### Direction
Please copy the records from the start through the line containing "(x=1980, y=1417)", keeping the requests as they are and raising every coordinate in the answers by 105.

### The input
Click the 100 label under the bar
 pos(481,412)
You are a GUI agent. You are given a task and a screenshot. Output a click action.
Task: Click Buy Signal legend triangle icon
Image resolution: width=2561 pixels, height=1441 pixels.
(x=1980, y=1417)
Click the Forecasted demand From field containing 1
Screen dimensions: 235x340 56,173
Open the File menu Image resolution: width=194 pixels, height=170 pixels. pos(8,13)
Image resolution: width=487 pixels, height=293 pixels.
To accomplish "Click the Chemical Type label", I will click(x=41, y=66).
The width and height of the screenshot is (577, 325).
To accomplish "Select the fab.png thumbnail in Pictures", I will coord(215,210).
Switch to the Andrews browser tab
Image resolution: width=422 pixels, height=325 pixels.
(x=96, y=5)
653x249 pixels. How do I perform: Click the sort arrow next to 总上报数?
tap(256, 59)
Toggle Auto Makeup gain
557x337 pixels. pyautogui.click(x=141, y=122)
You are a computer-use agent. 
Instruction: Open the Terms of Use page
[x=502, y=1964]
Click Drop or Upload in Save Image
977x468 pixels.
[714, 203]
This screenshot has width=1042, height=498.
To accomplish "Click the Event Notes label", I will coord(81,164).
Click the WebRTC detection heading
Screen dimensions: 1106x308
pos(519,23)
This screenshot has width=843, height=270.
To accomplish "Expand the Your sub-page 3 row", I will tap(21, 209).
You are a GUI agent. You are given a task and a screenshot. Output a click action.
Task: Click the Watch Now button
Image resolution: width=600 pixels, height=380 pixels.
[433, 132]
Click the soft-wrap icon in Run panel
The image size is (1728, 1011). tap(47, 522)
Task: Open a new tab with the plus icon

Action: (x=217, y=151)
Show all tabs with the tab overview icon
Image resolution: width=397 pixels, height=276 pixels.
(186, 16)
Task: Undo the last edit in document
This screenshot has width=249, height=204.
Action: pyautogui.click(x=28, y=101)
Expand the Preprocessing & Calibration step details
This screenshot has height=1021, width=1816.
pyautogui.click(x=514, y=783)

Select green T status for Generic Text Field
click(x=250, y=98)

### Result of the task
Click the 100 label under the bar
 pos(586,517)
You are a GUI agent. You are given a task and a screenshot. Output a click action.
Task: Click Buy Signal legend triangle icon
Image resolution: width=2561 pixels, height=1441 pixels.
(x=2085, y=1522)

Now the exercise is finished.